Burpees exercises are based on using your body weight to do full body exercises. This has some great benefits for you as it works your aerobic and anaerobic systems. In other words you are working your muscles and cardiovascular system very hard at the same time. While I was in the service we use to call this exercise the bend and thrust.
It has many different variations and can be modified for easy beginner or a seasoned fit person. I’ll describe the steps to do the burpees and then tell you about the benefits and how you can adjust them to fit your exercise level.
Here are the steps to doing a Burpee:
1.Begin in a standing position
2.Drop into a squat position with your hands on the ground. The squat is a great exercise to increase the strength in your legs and butt muscles.
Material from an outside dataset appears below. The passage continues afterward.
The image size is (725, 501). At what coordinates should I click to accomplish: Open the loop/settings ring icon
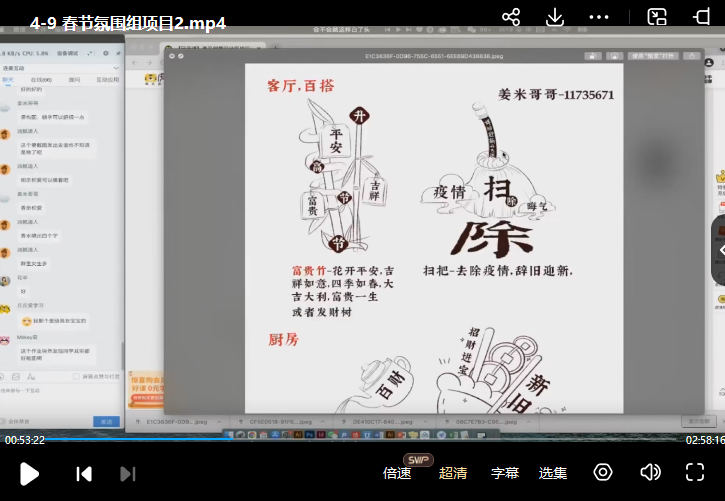pos(603,472)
3.Kick your feet back and you will be in a push up position. No Push up though.
4.Return your feet to the squat position while straightening your arms. Your basically coming out of the push up position to stand up.
5.Leap up as high as possible from the squat position with your arms overhead. I like to reach for sky and give myself a strong jump
Now, you just repeat the steps and do as many as you feel you can comfortably do. I would recommend you start off slowly and work your way up. This exercise will tax your cardio system first add the hardest as you will probably be out of breathe and gasping before your muscle get worn out. This is a nice exercise to use in addition to any weight lifting program or aerobic program.
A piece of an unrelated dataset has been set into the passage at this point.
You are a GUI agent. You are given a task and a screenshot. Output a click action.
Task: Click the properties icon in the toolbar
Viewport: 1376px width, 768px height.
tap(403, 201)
I really like added this as a nice cross training form of exercise for those who run a lot or do a lot of cardio exercising and don’t take the time for strength training. You can do these like you would most weight bearing exercises. Do 3 set of 10-15 reps. Depending on what type of shape you are in this should give you a good workout.
If you want there are many different variations you can add to the exercise to make it more difficult or a little easier. The way to make it the easiest is to eliminate the jump up at the end. What you have then is a basic burpee. Increase the intensity and strength building is to include the jump and also include a push up. Including both of these will hit your lower body and upper body muscle with just this one exercise.
Some of the variations with this exercise that you can do are:
Do a long jump instead of leaping upward
You could do a step up instead of a jump up
You could also include 2 push ups instead of one
You could use dumbbells at the end or beginning of the burpee
There are an unlimited amount of variations you could do and it really depends on the areas you need to hit to get the workout that you want. Enjoy doing those Burpees!